Już w drodze do hotelu, kiedy mijałam dziesiątki hektarów zielonych i idealnie utrzymanych pól do gry w golfa i skąpane w słońcu rozległe resorty, po których leniwie w białych szlafrokach przechadzają się urlopowicze, zrozumiałam, co miał na myśli pokładowy sąsiad. Tu przyjeżdża się przede wszystkim na reset. Ja miałam nieco inny plan – dowiedzieć się czegoś o przeszłości rozsianych po wybrzeżu miasteczek.

Fotogeniczna Anatalya

Z jednej strony łagodne szczyty Gór Taurus, z drugiej lazurowe wody Morza Śródziemnego – na przeszklonym tarasie widokowym w sercu Antalyi (centralna Riwiera Turecka) turyści chcą mieć na zdjęciu właśnie ten obrazek. Niektórzy próbują jeszcze upchnąć w kadrze rzymski port, w którym wygrzewają się mewy. Inni – rybaków zwijających sieci i czyszczących kolorowe łodzie lub smukłą sylwetkę Złamanego Minaretu górującego nad miastem.

Z tarasu widać też świetnie zachowane domy osmańskie z XVIII i XIX w., o których wspominał Kerem. A także mury obronne otulające gęstą zabudowę starówki (Kaleici), pamiętającą czasy starożytne. Z portu można na nią wejść schodami, z miasta prowadzi do niej pokaźna dumna Brama Hadriana, czyli jeden z głównych tutejszych zabytków. Łuk triumfalny zbudowali Rzymianie, w niemal nienaruszonym stanie stoi tu od ponad 200 tys. lat.

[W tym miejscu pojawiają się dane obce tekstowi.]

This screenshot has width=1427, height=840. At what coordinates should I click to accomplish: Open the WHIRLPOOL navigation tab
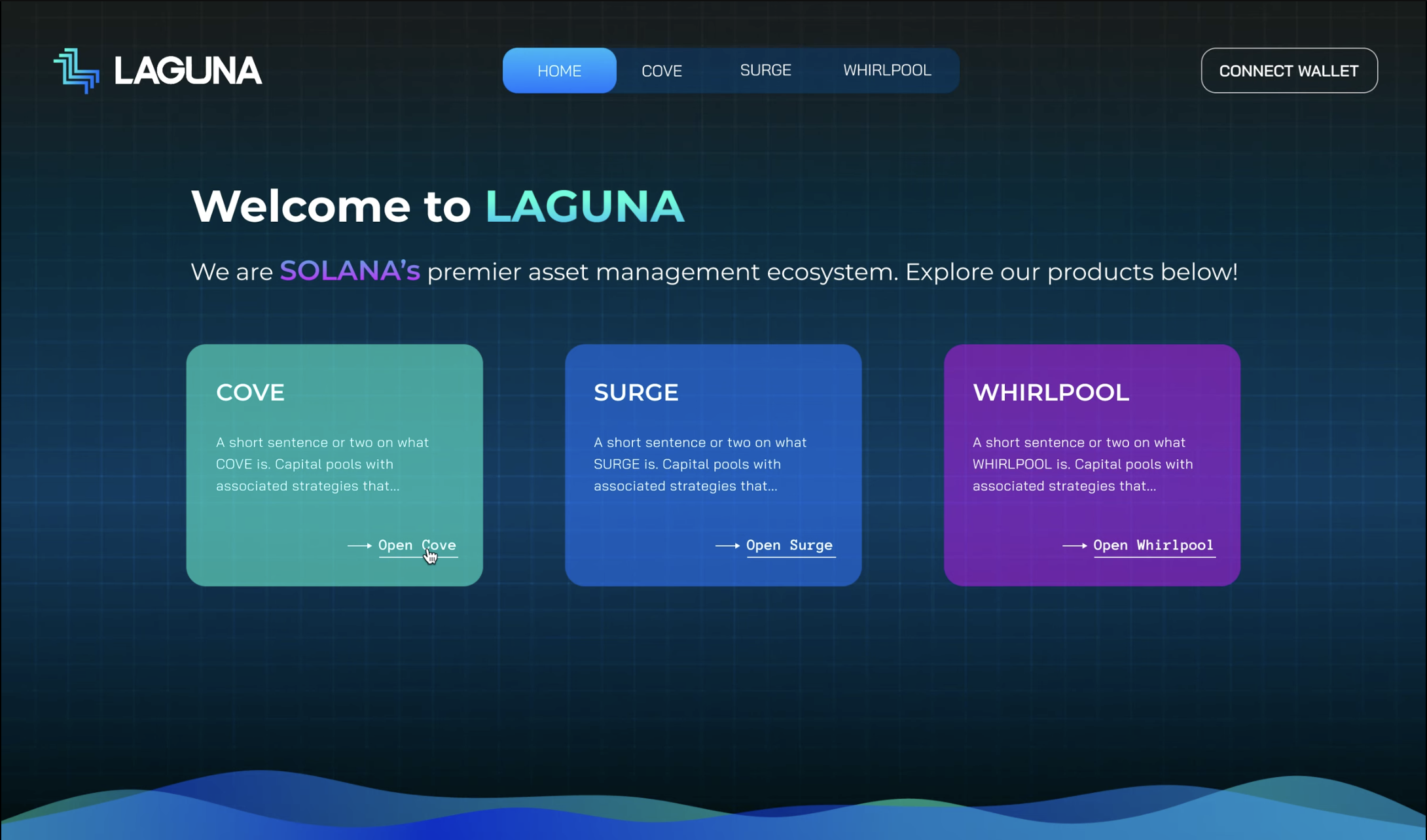click(886, 70)
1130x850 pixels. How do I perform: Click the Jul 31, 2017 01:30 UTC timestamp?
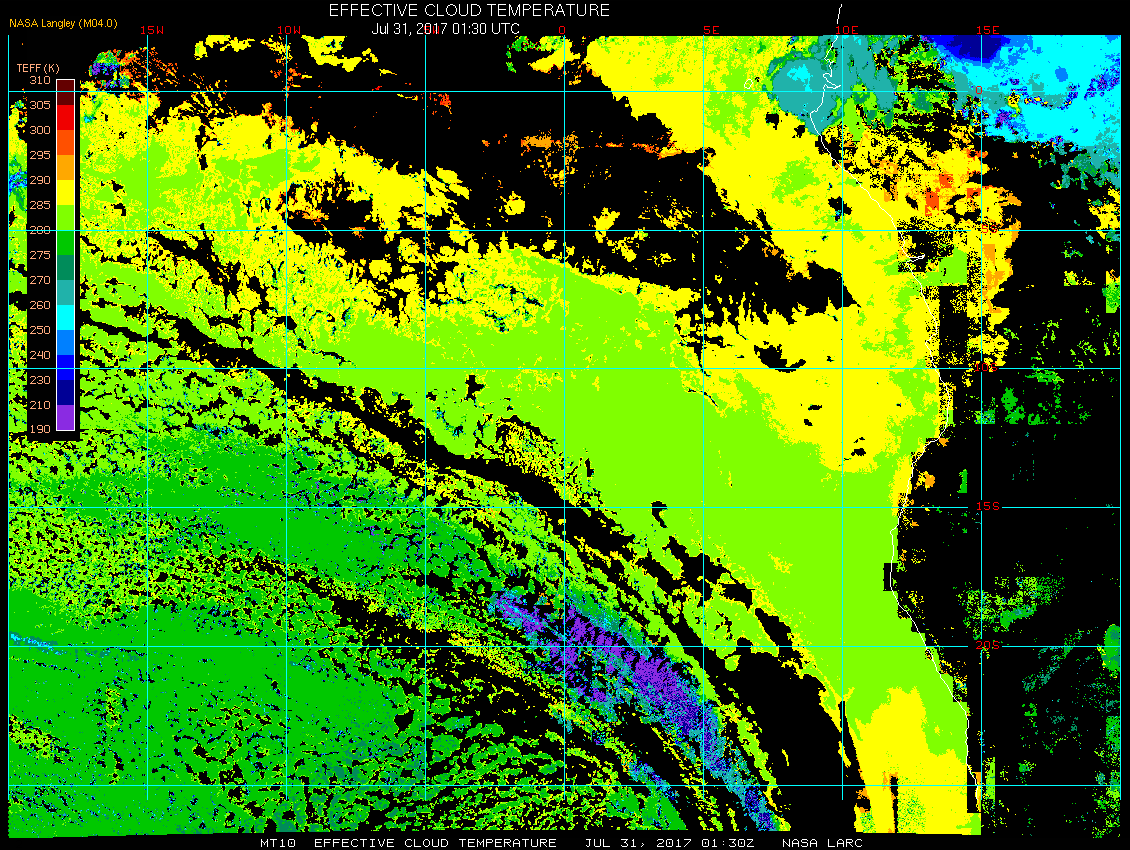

Stara przystań w Antalyi to jedno z najurokliwszych miejsc na Riwierze Tureckiej. fot. Emad Aljumah/Getty Images

Między starymi kamieniczkami też nie sposób nie robić zdjęć. Kolorowe kramiki z rękodziełem, restauracje z obrusami w biało-czerwoną kratkę pachnące świeżo uciętymi tulipanami i grillowanymi rybami, udekorowane wstążkami lub talizmanami patia aż proszą się, by zwrócić na nie uwagę.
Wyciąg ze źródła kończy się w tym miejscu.